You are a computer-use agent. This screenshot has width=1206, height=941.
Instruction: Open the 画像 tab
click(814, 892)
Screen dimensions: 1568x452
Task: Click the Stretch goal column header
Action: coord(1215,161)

============================================================

Reproduce each of the records above verbatim, keeping every line unchanged and in its original order.

#### Answer in full
You are a computer-use agent. This screenshot has width=1206, height=941.
Instruction: Open the 画像 tab
click(814, 892)
Screen dimensions: 1568x452
Task: Click the Stretch goal column header
Action: coord(1215,161)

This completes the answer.